Task brief
Each line below that contains "agent" counts once; report the total and nothing more.

Material for this task
=== Section Start ===

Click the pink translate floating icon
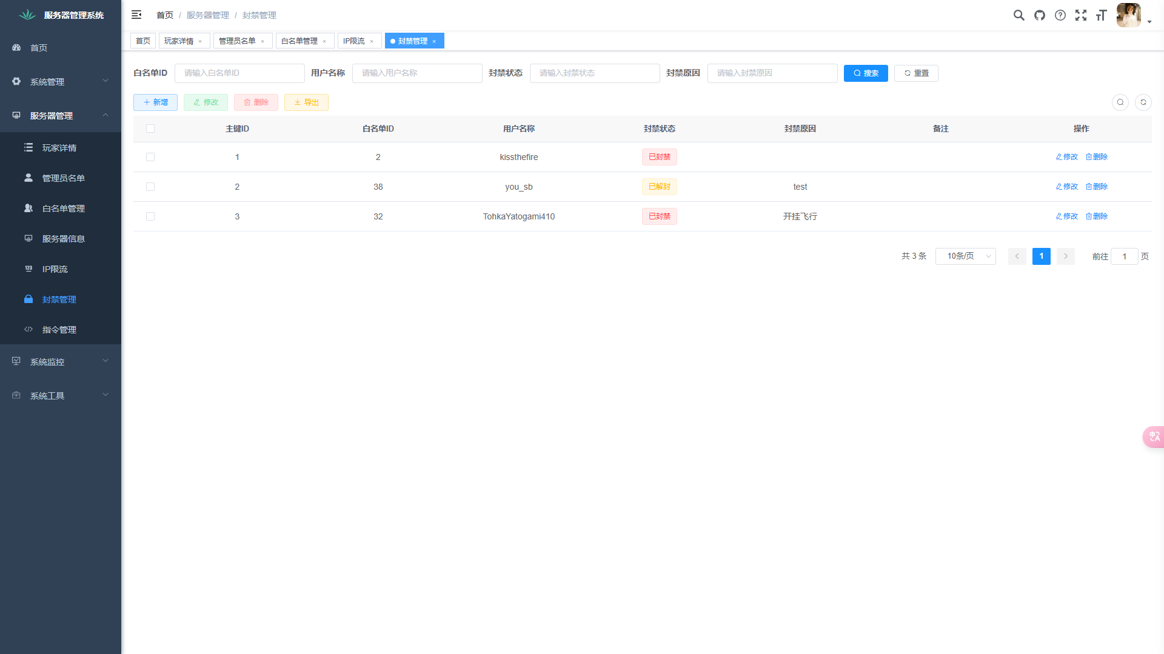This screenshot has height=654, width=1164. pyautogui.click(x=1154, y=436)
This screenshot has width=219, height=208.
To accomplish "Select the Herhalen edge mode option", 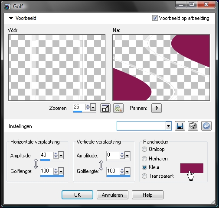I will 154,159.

=== Section End ===
=== Section Start ===

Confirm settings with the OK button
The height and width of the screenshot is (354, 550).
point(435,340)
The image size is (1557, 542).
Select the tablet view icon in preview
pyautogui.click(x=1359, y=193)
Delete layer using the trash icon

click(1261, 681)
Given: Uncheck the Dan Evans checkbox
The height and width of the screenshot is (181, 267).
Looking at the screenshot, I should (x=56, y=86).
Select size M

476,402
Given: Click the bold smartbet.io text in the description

=== Section End ===
=== Section Start ===

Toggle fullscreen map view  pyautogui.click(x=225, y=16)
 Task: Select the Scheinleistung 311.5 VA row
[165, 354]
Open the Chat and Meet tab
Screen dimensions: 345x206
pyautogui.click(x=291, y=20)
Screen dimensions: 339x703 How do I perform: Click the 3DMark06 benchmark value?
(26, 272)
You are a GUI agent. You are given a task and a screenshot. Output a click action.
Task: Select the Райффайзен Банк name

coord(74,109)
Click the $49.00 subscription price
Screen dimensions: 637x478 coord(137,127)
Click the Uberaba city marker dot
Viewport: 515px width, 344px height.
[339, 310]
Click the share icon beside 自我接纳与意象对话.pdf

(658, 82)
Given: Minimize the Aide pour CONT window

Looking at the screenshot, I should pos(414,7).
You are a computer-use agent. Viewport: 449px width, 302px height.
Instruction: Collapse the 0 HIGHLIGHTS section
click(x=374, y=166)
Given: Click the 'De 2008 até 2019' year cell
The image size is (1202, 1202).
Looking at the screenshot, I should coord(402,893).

=== Section End ===

Response to this task
2